Clearly, I have been doing things dreadfully wrong.
The counter to all this remains that we are simply in the Everything Bubble. Like the bald eagles that stopped hunting when the humans arrived and built Dutch Harbor, we will become obese, dissipated, and ultimately incapable of maintaining the technologies upon which we have become dependent.
And so, this strange, quiet Interregnum here in the vanguard of political thought. Are we marching toward a tolerant, borderless future of thermodynamically neutral energy sources overseen by wise technocrats? If so, the Enlightenment ideals and social conservatism of the US Founders do not apply, and I look forward to my YangBucks.

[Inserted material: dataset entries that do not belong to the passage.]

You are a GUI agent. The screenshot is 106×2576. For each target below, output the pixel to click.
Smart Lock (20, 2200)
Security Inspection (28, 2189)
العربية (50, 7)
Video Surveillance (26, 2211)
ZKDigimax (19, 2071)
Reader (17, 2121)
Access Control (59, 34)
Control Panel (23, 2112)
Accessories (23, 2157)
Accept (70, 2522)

Or is this just the Peak before the accrued capital runs out, and the old gods with terror and slaughter return?
I don’t know. And you can contact Porter, Nick B. Steves or Happy Acres and they’ll tell you they don’t know either. We wait and see–Trump so far has proven to be a placeholder–so getting exercised over which wing of the Globohomo Party should govern the US (and from there, the world) is kind of pointless.